Había algo que me había inquietado en demasía a lo largo de la noche, cuando empecé a notar que ya empezaban a escasear los cigarrillos. Parecía que las horas transcurrían lentas y eternas. Cada vez que volteaba a ver el reloj, me daba la impresión que se habían quedado inertes las manecillas, fijas, como si se hubiese detenido el tiempo. Era mucha mi desesperación por ver que amaneciera antes que llegase el momento por mi temido. Sin embargo, no tardó en llegar, pues don Augusto pidió un cigarrillo y comprobé que de las cuatro cajetillas, ya no quedaba ni uno sólo.
Inesperadamente, vi a don Augusto levantarse de su silla y caminar hacia el centro de la sala. Yo, sin darle mucha importancia, continué bebiendo sentado a la mesa, sumergido en mis recónditos pensamientos. Sin embargo, de improviso giré la cabeza para mirar hacia a donde él se había dirigido, y grande fue mi sorpresa al verle de rodillas sobre el piso. En ese momento, me levanté de la silla para ir hacia él y poder mirar lo que don Augusto hacía, y grande fue mi asombro al verle recoger del piso algunas colillas de cigarro; empresa a la que me uní a él muy gustoso.

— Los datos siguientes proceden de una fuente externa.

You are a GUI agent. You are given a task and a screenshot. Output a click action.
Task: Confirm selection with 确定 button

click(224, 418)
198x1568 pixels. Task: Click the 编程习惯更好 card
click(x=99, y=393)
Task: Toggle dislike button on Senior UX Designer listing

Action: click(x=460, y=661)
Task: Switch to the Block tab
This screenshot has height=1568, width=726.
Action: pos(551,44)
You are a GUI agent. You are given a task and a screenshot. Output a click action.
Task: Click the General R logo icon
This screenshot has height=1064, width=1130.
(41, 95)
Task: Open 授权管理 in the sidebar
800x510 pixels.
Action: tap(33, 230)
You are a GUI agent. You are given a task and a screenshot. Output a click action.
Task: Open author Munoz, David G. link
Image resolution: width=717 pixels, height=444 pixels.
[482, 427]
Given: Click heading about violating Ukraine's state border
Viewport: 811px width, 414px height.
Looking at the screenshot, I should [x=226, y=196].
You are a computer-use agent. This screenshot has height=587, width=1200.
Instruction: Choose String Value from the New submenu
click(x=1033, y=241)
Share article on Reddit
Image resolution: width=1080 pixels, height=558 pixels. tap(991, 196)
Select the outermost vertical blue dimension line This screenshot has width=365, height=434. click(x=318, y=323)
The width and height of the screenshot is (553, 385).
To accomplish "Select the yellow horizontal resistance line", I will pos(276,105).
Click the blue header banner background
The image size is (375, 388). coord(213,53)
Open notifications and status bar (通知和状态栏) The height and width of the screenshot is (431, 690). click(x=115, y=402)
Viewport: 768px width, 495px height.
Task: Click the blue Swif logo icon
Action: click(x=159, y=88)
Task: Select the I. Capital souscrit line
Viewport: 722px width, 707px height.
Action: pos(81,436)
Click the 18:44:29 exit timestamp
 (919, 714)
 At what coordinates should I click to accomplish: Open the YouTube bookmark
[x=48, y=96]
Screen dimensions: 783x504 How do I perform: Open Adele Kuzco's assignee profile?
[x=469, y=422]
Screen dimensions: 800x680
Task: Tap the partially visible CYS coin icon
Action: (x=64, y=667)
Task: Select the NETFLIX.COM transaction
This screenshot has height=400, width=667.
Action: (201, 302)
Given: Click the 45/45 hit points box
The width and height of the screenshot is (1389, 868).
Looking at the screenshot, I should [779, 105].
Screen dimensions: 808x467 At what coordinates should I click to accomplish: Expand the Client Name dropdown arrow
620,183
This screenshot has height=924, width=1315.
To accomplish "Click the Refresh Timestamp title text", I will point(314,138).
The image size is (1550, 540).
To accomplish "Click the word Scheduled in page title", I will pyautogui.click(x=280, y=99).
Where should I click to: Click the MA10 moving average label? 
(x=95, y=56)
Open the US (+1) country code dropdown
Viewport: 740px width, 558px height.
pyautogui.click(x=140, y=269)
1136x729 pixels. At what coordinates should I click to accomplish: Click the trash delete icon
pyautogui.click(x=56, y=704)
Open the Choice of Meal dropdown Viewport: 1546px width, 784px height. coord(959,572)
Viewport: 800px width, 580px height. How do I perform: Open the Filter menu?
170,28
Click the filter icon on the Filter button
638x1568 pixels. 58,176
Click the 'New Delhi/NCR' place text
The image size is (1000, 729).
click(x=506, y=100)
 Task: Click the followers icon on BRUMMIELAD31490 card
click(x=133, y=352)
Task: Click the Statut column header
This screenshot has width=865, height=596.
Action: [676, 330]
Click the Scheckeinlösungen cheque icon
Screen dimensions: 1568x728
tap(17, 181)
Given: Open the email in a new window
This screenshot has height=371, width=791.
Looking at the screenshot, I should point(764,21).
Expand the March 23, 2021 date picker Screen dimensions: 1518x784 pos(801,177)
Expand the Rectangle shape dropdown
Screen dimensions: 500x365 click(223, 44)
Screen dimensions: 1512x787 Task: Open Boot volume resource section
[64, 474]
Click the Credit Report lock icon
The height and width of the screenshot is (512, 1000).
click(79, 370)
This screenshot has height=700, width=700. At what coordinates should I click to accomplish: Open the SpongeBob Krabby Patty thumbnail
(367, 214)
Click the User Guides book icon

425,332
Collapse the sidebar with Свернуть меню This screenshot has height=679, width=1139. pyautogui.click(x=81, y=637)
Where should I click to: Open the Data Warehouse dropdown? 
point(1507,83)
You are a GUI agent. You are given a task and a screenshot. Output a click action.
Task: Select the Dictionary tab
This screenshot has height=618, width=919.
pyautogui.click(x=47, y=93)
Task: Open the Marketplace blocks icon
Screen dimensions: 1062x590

Lo bueno es que usted siempre deja a la mitad los cigarros señor, —le dije con entusiasmo.
La verdad es que yo nunca le vi fumar entero un cigarrillo a don Augusto, ni machacarlo contra un cenicero como es mi habitual costumbre. Él tenía la usanza de dejar casi a la mitad los cigarros; tomarlos entre los dedos y arrojarlos al piso, alejado de nosotros. Esa práctica -de mal gusto o no-, fue nuestra salvación en los momentos de angustia en muchas madrugadas; ya que al agotarse las cajetillas y sobra alcohol, y hay muchas horas de la noche por delante, más se siente la mortífera ansiedad de un cigarrillo.
El bullicio de las estruendosas carcajadas que hacíamos al recoger las colillas de cigarro despertó a Angelito. Sobresaltado, abrió sus ojos rojos como lumbre; y como impulsado por un resorte, tal como lo haría un robot, se sentó desconcertado en el borde del sofá. Al ver que nos encontrábamos entre risas, bromas y quitados de la pena fumando sentados sobre el piso de la sala, aún adormilado se levantó y fue hacia nosotros a hacernos compañía. Se sentó en el piso con su copa y encendió una colilla de cigarro para unirse a nosotros a la recolección de tabaco. Tarea que nos mantuvo ocupados hasta el amanecer del nuevo día.